Sin City (Robert Rodriguez, 2005)


A Basin City detta Sin City la notte brulica di tormentati poliziotti, spregiudicate femmes fatales, pazzi assassini e donne in pericolo.
Dal genio di Frank Miller, e solo (molto) dopo dall’inventiva di Robert Rodriguez, indegno figlioccio di Tarantino, il primo esperimento di trasposizione di un fumetto dalla cellulosa alla celluloide mantenendo pedissequamente sia l’intreccio narrativo (che corrisponde nell’ordine alle storie “Un duro addio”, “Quel bastardo giallo” e “Un’abbuffata di morte”, più un accenno a “Il cliente ha sempre ragione” nell’incipit e nell’epilogo) che, soprattutto, la composizione dell’immagine, con tantissime inquadrature esattamente identiche ai loro corrispettivi riquadri cartacei. Al di là dei meriti del fumetto in sé – una delle più riuscite opere dark-noir del genere, dal respiro quasi cinematografico – si nota con fastidio, dietro la maniacale attenzione nel riprodurre il più fedelmente possibile i luoghi e i personaggi dell’universo milleriano, un che di vuota estetica modaiola, tendente al tarantinesimo senza mai neanche sfiorarlo. La traduzione in immagini in movimento meriterebbe qualcosa in più della semplice animazione dei mirabili disegni di Frank Miller, che pure ha benedetto l’intera operazione. Film da gustare a frammenti, in piccole dosi perché alla lunga può venire a noia; comunque la pensiate, eccezionali la fotografia e l’uso del colore. Tra le mille bellissime pupe Jessica Alba merita una citazione adorante.

Voto: 6+

Trivia
(Le spade usate da Miho sono le stesse usate da alcuni componenti della Crazy 88 Gang di “Kill Bill Volume 1″. Tarantino le aveva conservate nel suo garage)
(Per ricambiare il favore della colonna sonora di Kill Bill Volume 2, Quentin Tarantino ha diretto per la cifra simbolica di un dollaro la scena in cui Clive Owen è in macchina insieme a Benicio Del Toro)
(La musica su cui Jessica Alba danza nel film è diversa da quella che l’attrice stava realmente ascoltando quando la scena fu girata)
(Per motivi di chroma key, nella realtà il liquido di cui fu ricoperto Nick Stahl non era giallo ma blu)
(Nonostante appaia in tutti e tre gli episodi, Brittany Murphy ha girato tutte le sue scene in un giorno solo)

 

 

~ di cinemascope85 su 16 Aprile 2008.

2 Risposte to “Sin City (Robert Rodriguez, 2005)”
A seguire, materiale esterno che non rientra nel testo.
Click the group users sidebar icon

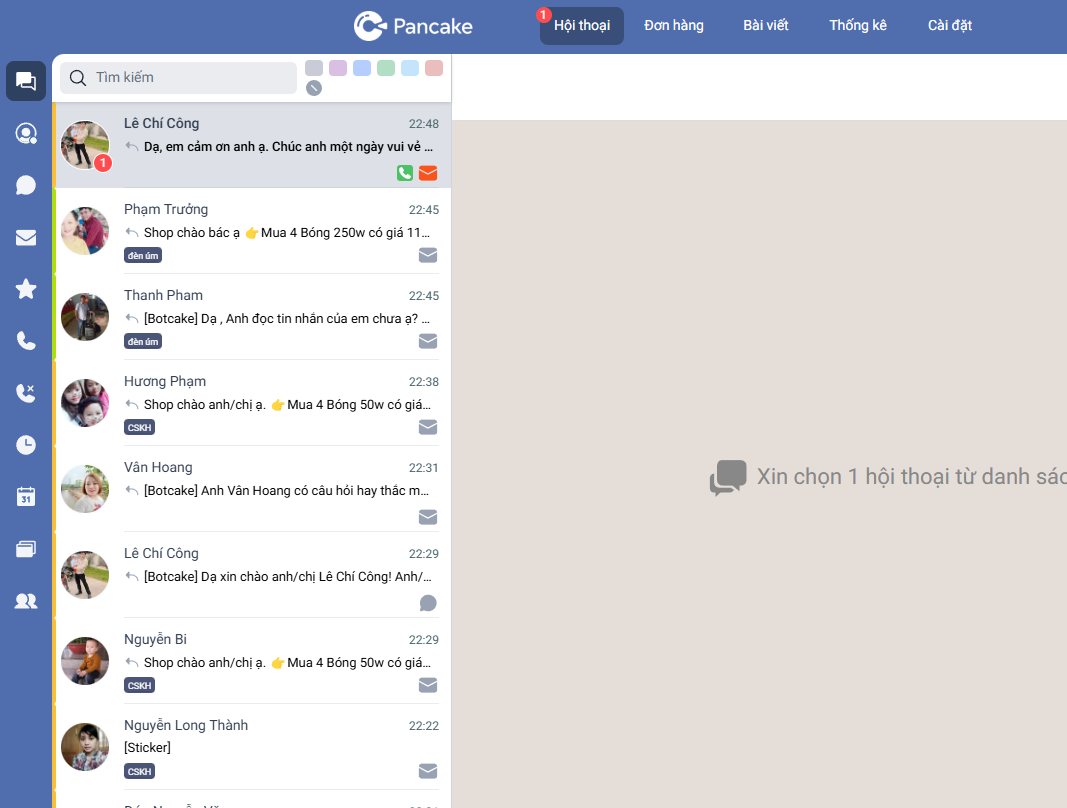tap(26, 601)
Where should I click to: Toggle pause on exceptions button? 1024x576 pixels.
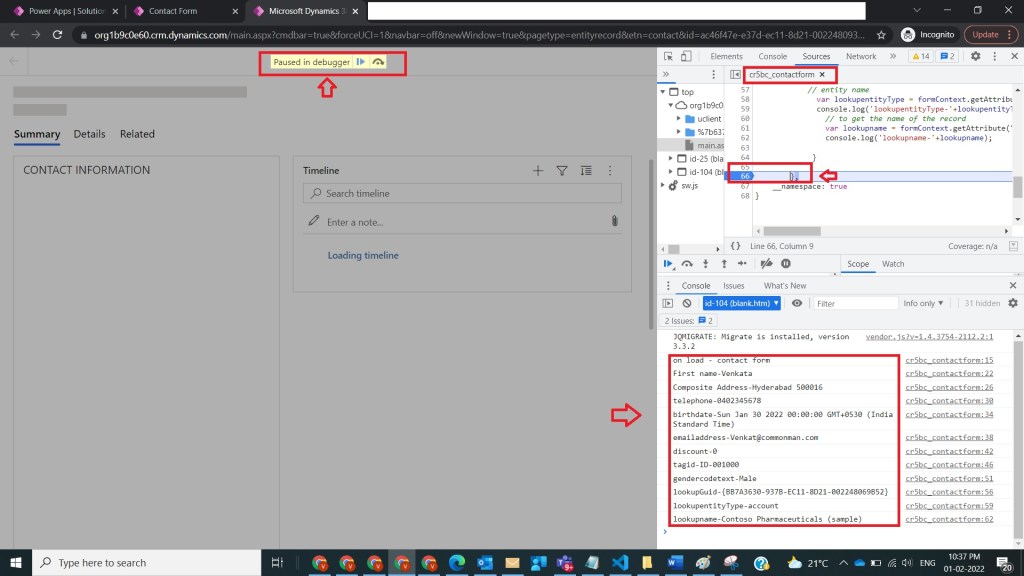click(786, 264)
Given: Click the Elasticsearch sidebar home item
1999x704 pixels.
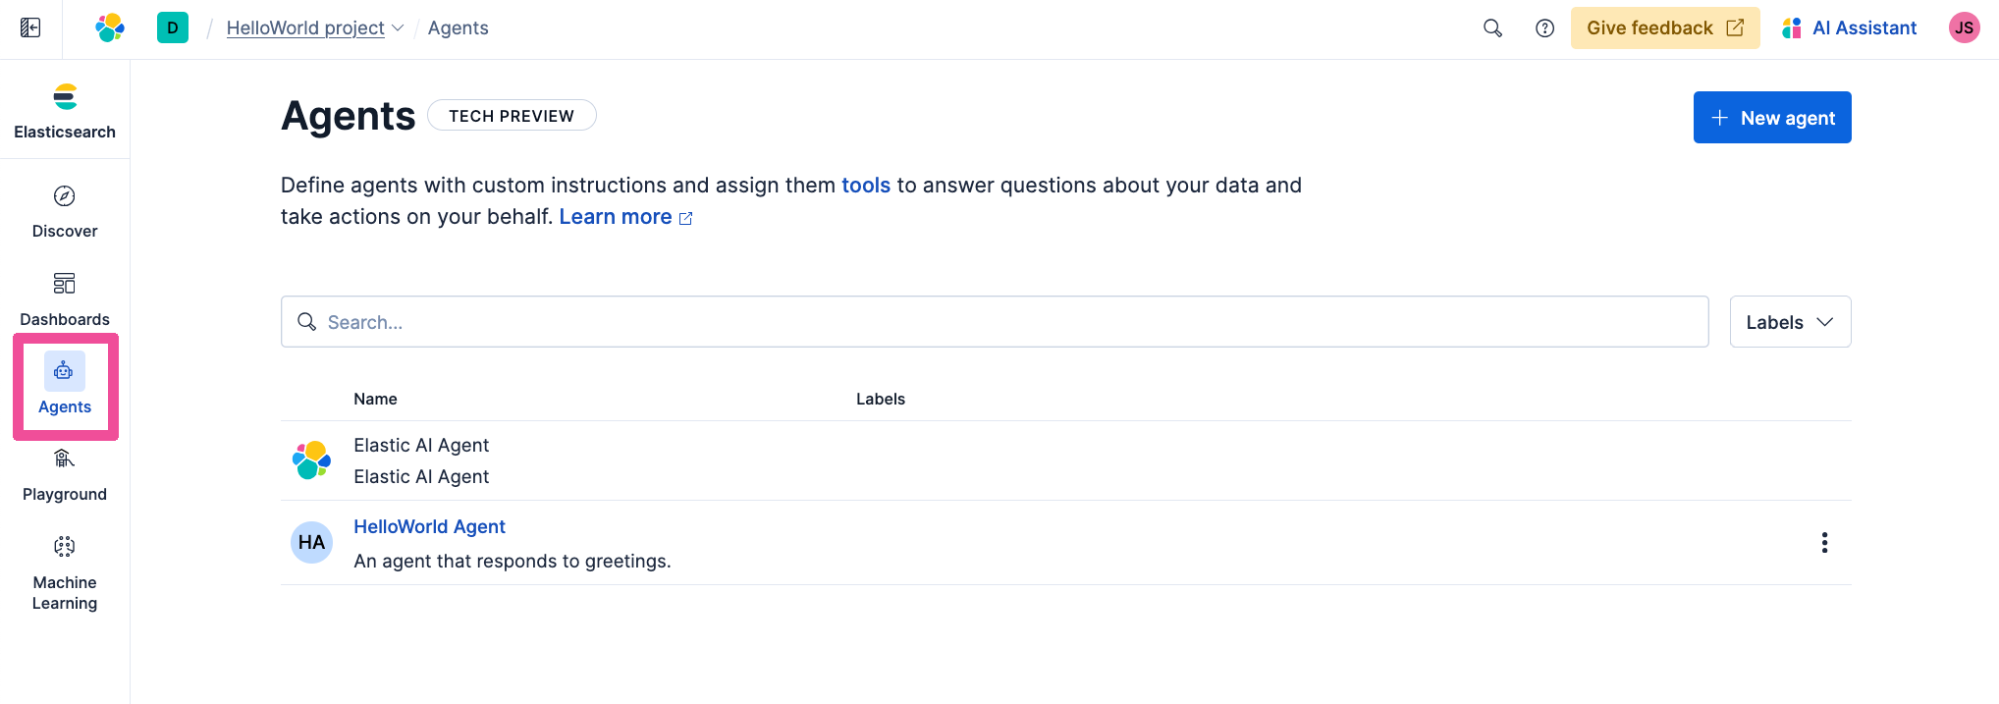Looking at the screenshot, I should (x=65, y=110).
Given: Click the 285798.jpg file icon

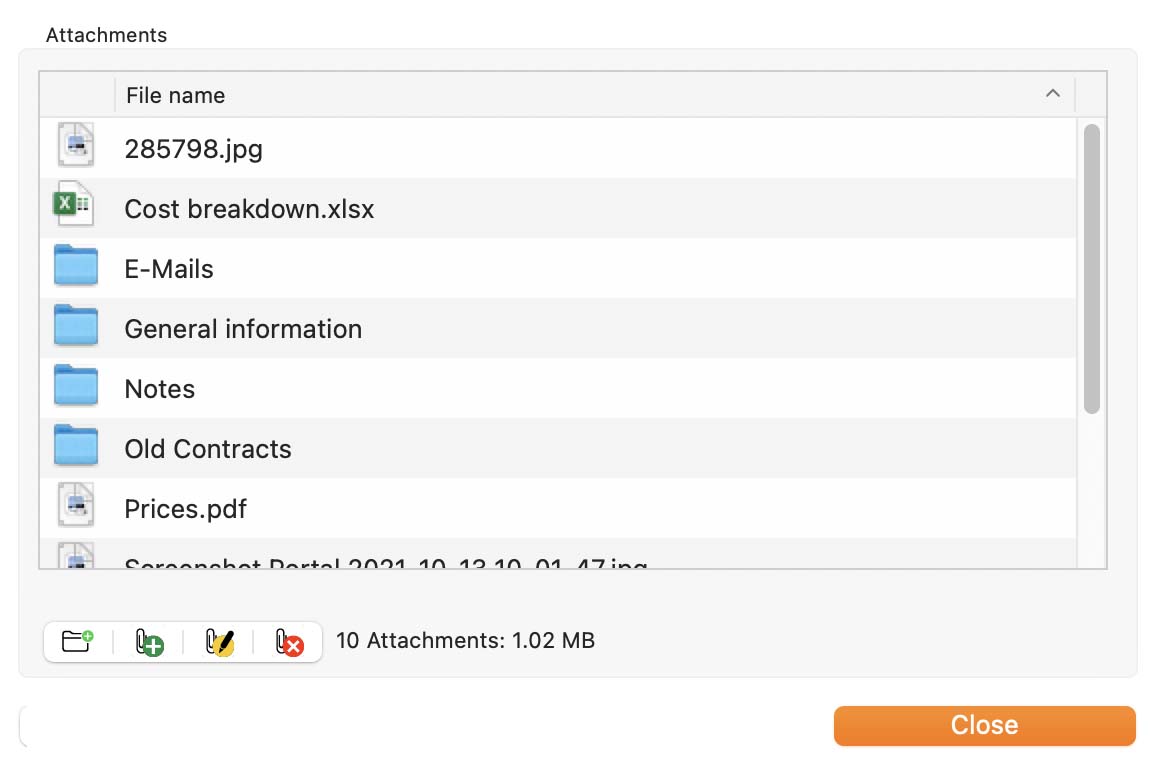Looking at the screenshot, I should [76, 145].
  1. Ogni volta sviluppo seccanti forme di congiuntivite quando mi accosto ad emerite porcate come questa. Per due fondamentali motivi: messaggio nullo ed istrionismo ipertrofico.
    Punto uno: come già asserito in passato Rodriguez e Tarantino per me pari sono… la mancanza di contenuti produce il vuoto spinto nella testa di chi guarda (e quando l’offerta è magra la domanda di una buona fetta degli astanti ad essa si conforma, un po’ come accade con la televisione pubblica in Italia; e per compassione di chi legge non mi dilungo sui nessi peraltro marchiani coi recenti avvenimenti che popolano le prime pagine dei giornali).
    Punto due:qualora se ne avvertisse ancora la necessità l’uso pubblicitario del sangue in Sin City è del tutto smascherato per confronto con l’utilità della cruenta dovizia di particolari dell’ultimo film dei Coen.

    D’altronde mi affascina sempre trovare qui una tale pluralità di generi stili fatti ecc. Non è da tutti trangugiare da Kieslowski a M. Moore passando per Ferreri.

  2. Posto che i film vanno visti tutti e c’è del buono in quasi tutti, è evidente che per film del genere va eseguita una netta distinzione tra forma e contenuto. Ora: in “Sin City” la forma è sensazionale, ogni fotogramma riproduce alla perfezione (provateci voi a farlo) l’arte grafica di Miller, senza farle perdere l’anima del fumetto. Il contenuto, va da sé, è anch’esso quello di un fumetto, e ha senso solo se rimane confinato al fumetto; portato sullo schermo così com’è rivela tutto il suo fiato corto, risultando simile a quei vecchissimi programmi della RAI anni ‘70 dove sullo schermo scorrevano le strisce delle Sturmtruppen lette da una voce fuori campo. Non a caso il film è rimpinzato di divi e divetti per rendere il tutto più sopportabile.